Mengarungi Jalan Pemilu 2024
Jalan menuju Pemilu 2024 telah terbuka lebar, warga bangsa harus menapaki jalan menuju Pemilu dengan alam pikiran yang sehat, mencerdaskan dan mencerahkan. Lebih dari itu, Pemilu harus benar-benar berorientasi pada pencapaian tujuan nasional sebagaimana termaktub dalam Pembukaan Undang-Undang Dasar Negara Republik Indonesia Tahun 1945 (UUD 1945), yakni melindungi seluruh tumpah darah Indonesia dan untuk memajukan kesejahteraan umum, mencerdaskan kehidupan bangsa dan ikut melaksanakan ketertiban dunia yang berdasarkan kemerdekaan, perdamaian abadi dan keadilan sosial.
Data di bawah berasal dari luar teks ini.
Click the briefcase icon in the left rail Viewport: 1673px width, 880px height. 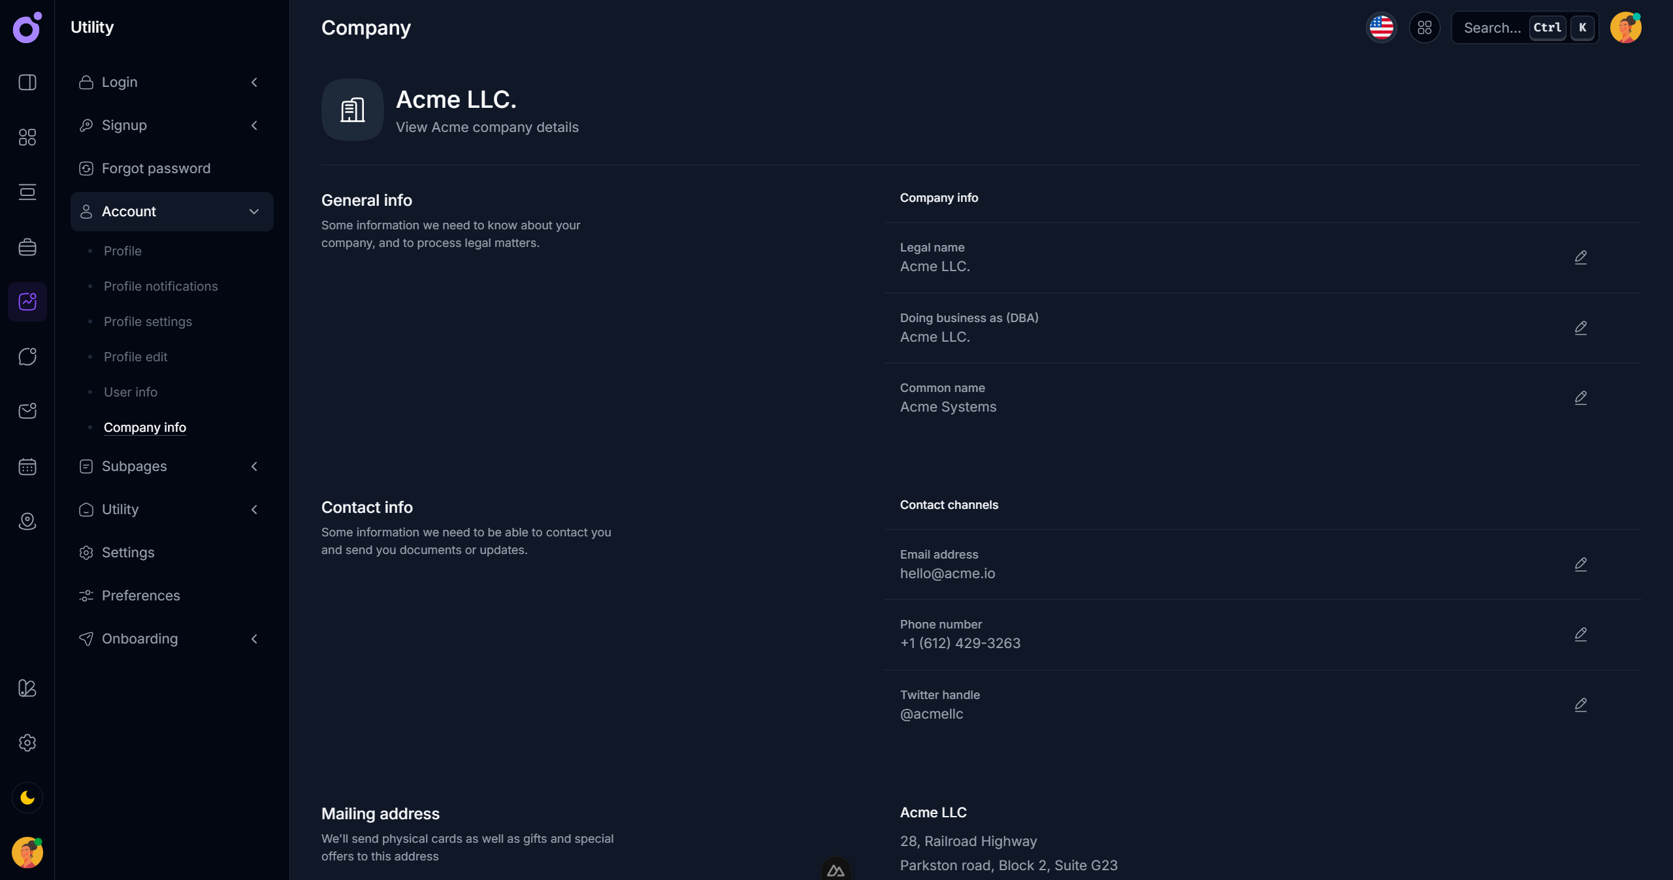coord(27,247)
Demi mencapai tujuan Pemilu itu, semua anak bangsa harus berupaya menjunjung tinggi rasionalitas dan akal budi, menghindari ujaran omong kosong, kebohongan dan praktik manipulasi yang rawan merusak jalannya Pemilu yang berkadaban. Para kandidat, relawan, intelektual/pakar, agamawan, ekonom seturut masyarakat umum harus berkomplot melawan praktik omong kosong. Bekal kejujuran, rasionalitas dan moral itulah yang akan memastikan bahwa jalan Pemilu 2024 benar-benar akan dicapai dengan baik.